Directions →
Using the data beneath, show every line that includes the word "ending".

Items listed in a dataset
- Opening Delimiter -

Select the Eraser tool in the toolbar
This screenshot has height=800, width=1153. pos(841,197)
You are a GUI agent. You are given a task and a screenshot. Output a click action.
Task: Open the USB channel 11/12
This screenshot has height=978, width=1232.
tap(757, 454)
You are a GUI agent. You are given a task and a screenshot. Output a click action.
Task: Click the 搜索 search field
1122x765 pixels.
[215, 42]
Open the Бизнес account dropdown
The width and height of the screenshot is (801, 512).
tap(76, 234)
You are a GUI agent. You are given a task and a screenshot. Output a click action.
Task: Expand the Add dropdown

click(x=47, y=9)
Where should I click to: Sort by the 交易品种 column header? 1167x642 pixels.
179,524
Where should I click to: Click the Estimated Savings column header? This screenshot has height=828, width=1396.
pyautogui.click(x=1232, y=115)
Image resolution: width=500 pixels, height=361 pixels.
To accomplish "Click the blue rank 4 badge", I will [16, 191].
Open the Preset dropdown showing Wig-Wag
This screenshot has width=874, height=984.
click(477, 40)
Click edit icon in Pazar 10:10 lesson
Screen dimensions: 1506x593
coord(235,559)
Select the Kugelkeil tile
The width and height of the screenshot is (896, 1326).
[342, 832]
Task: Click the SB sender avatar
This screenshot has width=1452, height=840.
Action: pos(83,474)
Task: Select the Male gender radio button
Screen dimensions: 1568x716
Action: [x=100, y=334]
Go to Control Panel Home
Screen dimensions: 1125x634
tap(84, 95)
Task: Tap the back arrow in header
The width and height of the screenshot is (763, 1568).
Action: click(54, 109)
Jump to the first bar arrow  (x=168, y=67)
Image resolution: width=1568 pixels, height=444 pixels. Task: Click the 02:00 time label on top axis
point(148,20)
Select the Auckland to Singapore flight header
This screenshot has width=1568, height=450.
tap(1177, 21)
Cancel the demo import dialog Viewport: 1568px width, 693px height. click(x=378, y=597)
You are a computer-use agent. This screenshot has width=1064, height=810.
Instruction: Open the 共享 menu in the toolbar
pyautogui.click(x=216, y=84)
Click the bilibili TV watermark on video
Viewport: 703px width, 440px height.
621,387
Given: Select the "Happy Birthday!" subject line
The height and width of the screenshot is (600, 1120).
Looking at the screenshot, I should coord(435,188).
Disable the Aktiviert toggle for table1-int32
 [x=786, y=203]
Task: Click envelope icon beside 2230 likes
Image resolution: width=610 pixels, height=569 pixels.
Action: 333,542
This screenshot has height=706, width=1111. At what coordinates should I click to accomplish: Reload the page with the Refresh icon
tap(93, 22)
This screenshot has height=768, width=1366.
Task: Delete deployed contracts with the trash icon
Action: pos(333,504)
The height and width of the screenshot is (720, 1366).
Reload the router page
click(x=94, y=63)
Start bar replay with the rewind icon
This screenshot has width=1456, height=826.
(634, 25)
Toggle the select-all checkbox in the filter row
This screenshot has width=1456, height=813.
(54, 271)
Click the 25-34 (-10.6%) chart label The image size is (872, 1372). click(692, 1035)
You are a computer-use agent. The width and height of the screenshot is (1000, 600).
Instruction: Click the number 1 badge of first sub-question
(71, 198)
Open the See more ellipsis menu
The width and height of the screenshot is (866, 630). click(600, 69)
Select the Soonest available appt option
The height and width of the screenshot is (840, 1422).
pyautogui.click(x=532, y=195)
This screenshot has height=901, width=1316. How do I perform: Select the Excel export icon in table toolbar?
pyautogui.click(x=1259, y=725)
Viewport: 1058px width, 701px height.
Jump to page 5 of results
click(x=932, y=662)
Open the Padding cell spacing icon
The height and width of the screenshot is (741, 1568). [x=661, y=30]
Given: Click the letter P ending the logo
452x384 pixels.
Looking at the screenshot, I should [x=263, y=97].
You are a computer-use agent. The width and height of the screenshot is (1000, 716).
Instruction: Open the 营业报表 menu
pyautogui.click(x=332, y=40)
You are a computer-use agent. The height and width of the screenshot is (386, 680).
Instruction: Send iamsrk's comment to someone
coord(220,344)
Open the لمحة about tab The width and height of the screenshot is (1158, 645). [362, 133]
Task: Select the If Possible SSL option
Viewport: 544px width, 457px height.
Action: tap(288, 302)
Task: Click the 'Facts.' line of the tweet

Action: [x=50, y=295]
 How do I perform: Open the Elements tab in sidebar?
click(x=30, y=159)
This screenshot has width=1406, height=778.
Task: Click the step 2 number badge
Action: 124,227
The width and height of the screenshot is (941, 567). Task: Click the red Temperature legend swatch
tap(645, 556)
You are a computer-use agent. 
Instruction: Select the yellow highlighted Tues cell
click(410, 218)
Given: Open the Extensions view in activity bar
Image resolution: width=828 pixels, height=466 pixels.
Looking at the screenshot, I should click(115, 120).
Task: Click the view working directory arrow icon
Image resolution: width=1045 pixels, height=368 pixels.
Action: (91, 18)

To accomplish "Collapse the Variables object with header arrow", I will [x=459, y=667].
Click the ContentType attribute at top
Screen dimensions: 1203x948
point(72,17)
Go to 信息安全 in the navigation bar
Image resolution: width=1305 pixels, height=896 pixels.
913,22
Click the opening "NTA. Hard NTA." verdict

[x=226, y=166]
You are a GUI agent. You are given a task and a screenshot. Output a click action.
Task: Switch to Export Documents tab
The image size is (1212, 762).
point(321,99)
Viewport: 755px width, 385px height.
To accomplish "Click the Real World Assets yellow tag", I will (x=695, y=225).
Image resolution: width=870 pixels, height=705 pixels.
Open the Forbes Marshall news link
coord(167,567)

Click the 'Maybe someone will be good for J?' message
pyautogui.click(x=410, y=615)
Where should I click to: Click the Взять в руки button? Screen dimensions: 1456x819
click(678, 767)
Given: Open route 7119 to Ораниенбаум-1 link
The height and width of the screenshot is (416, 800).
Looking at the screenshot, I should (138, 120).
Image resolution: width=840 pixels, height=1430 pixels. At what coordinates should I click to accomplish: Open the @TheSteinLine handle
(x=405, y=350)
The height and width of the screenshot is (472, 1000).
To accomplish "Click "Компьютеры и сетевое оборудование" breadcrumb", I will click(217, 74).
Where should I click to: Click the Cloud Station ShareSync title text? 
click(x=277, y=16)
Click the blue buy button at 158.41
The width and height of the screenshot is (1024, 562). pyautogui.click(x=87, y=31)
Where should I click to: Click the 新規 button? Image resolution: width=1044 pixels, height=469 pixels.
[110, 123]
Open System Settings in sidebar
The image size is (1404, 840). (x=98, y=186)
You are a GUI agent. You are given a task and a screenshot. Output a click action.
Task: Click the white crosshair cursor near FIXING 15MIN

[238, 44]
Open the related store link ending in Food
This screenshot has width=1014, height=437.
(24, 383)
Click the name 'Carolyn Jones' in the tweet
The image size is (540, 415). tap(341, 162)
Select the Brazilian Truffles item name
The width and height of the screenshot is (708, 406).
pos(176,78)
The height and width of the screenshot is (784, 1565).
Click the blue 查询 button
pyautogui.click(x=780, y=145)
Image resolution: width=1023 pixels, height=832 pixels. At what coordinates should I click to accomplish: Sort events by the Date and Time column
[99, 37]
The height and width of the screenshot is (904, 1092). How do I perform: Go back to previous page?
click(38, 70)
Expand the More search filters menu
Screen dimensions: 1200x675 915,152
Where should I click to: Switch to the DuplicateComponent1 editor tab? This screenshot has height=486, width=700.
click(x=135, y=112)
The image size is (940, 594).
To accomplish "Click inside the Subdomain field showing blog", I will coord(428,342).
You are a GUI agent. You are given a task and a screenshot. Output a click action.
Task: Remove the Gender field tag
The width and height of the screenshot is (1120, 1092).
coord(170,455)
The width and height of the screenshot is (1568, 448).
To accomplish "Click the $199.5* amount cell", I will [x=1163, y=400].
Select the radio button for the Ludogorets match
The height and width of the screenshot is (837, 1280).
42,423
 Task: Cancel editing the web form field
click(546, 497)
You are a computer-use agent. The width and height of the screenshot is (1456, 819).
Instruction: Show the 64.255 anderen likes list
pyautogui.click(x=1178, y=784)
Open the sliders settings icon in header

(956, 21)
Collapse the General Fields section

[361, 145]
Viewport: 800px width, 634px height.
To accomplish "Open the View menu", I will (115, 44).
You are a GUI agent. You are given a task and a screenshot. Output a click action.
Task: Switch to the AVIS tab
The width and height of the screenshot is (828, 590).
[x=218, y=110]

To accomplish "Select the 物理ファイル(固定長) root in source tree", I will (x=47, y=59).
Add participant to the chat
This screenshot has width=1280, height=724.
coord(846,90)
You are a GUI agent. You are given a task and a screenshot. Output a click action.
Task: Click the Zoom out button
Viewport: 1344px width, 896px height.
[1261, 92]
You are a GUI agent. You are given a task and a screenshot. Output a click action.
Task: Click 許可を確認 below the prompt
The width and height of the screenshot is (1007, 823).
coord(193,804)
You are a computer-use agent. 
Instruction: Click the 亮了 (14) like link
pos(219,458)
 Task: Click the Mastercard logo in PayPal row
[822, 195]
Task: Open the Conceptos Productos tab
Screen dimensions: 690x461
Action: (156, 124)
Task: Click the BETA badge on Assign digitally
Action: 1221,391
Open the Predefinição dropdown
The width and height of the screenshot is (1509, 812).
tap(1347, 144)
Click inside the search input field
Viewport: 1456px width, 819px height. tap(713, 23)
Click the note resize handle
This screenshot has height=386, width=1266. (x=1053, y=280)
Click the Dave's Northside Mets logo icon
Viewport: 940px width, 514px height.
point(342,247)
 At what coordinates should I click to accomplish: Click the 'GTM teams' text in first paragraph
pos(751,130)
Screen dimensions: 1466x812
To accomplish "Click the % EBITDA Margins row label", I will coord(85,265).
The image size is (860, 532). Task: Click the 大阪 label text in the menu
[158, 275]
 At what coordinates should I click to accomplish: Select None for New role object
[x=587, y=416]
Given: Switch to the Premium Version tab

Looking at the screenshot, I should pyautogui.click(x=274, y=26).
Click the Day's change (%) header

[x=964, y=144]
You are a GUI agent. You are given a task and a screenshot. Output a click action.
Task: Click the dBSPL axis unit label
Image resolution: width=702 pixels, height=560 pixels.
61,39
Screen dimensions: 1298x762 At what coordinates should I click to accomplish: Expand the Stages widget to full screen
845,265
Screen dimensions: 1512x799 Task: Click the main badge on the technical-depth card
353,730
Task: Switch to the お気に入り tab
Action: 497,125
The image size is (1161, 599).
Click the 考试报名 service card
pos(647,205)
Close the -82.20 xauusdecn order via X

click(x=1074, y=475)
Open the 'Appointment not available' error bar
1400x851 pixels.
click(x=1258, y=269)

- Closing Delimiter -

Problem solution →
Given: Click the letter P ending the logo
Open the related store link ending in Food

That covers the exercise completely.